Monday, November 2, 2015

Ars Poetica 11/2

“Ars Poetica” by Archibald MacLeish
           Archibald MacLeish was born in Illinois in 1892. He studied at Yale and Harvard Law School and began writing poetry during his time there. After WWI, MacLeish worked as a lawyer in Boston but resigned to focus his time on writing. He moved to France in 1923, wrote poetry, and befriended any other famous poets. From 1930 to 1938, MacLeish worked as an editor at Fortune magazine and spent his time writing works to warn Americans about fascism. He spent his later years working as the Librarian of Congress, director of the War Department’s Office of Facts and Figures, and as Harvard’s Boylston Professor of Rhetoric and Oratory. MacLeish died in 1982 with an Academy Award and three Pulitzer Prizes under his belt. 

A poem should be palpable and mute   
As a globed fruit,

Dumb
As old medallions to the thumb,

Silent as the sleeve-worn stone
Of casement ledges where the moss has grown—

A poem should be wordless   
As the flight of birds.              

A poem should be motionless in time   
As the moon climbs,

Leaving, as the moon releases
Twig by twig the night-entangled trees,

Leaving, as the moon behind the winter leaves,   
Memory by memory the mind—

A poem should be motionless in time   
As the moon climbs.        

A poem should be equal to:
Not true.

For all the history of grief
An empty doorway and a maple leaf.

For love
The leaning grasses and two lights above the sea—

A poem should not mean   

But be. 

                        MacLeish’s poem “Ars Poetica” exemplifies for the reader exactly what poetry should and should not be, and how poems should convey their message. MacLeish’s use of many metaphors and vivid illustrations yet simple language help him achieve this. However, “Ars Poetica” is backwards in its nature in the sense that MacLeish’s main idea can be summed up in the last line, “A poem should not mean / But be.” A poem needs to be more than just descriptive metaphors placed sporadically on a piece of paper; it needs depth and meaning. However, on top of meaning, a poem’s message needs to be understood by the reader. That is what MacLeish illustrates in the beginning of the poem.
He uses the first stanza as an extended metaphor that explains what a poem should be. MacLeish gives visual examples such as “palpable and mute,” meaning that a poem needs to be tangible and easily felt by everyone. Additionally, at the end of this stanza, MacLeish says that a poem should be like a flight of birds, in the sense that it is naturally and effortlessly beautiful in its simplicity.
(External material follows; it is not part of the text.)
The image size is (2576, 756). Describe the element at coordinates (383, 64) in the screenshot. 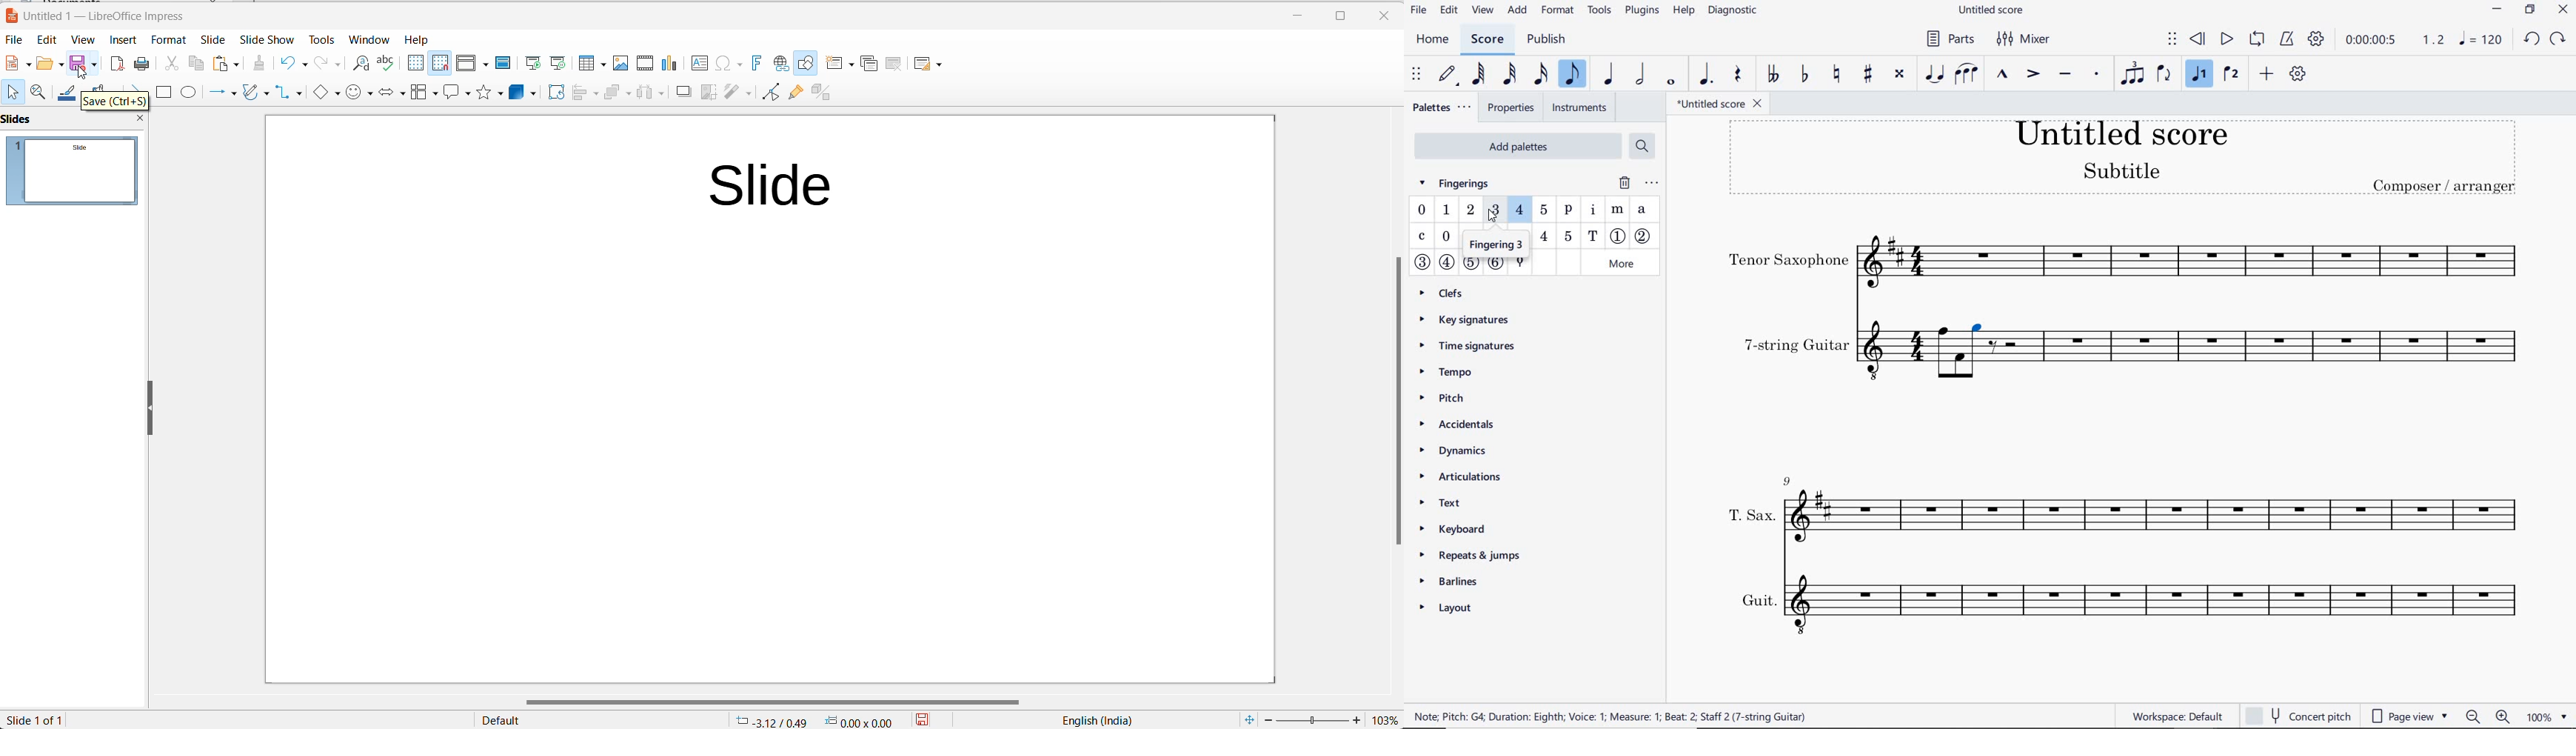

I see `Spellings` at that location.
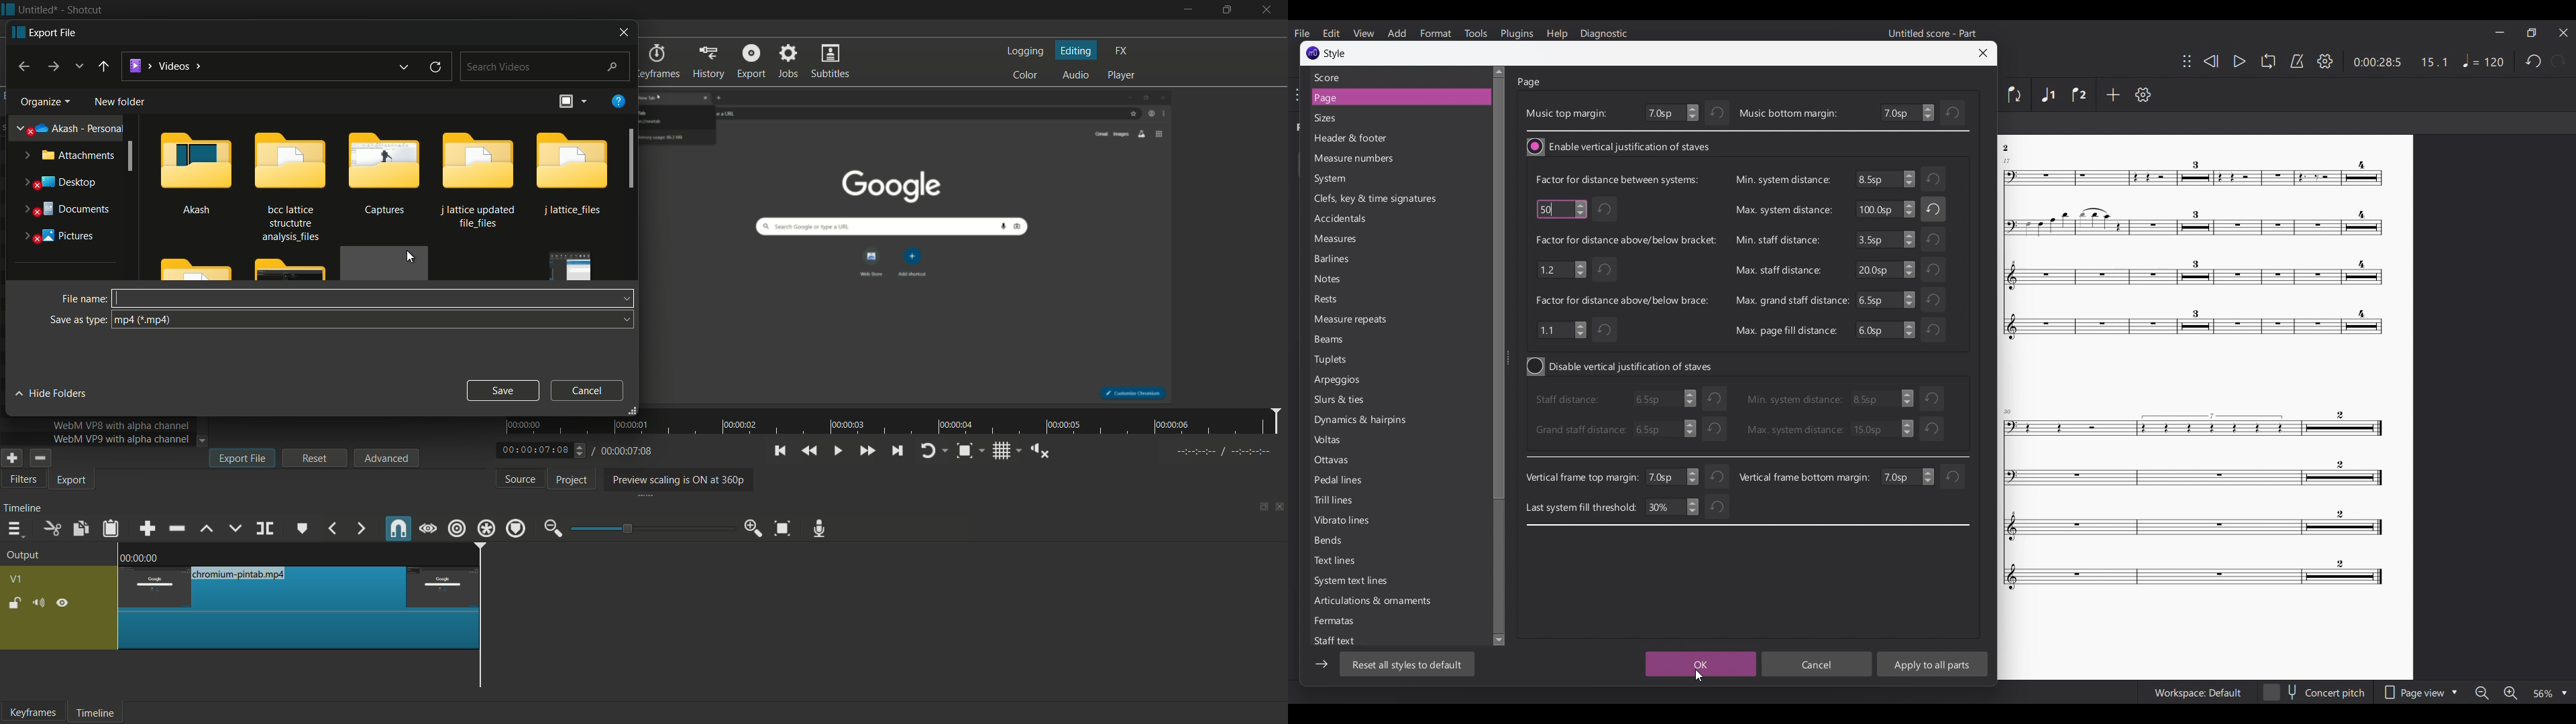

In the second stanza, MacLeish says that a poem should “be motionless in time.” This means that not only should it be felt by everyone, but it also needs to be felt by every generation. MacLeish is saying that the best poetry can apply to anyone in any time period, even if the message is slightly different. 
"Ars Poetica" is written in a unique way and MacLeish truly exemplifies what he is saying in his poem. By saving his message for the end and elaborating on it in the beginning, he is able to close out the poem by coming full circle and help the reader fully understand his message.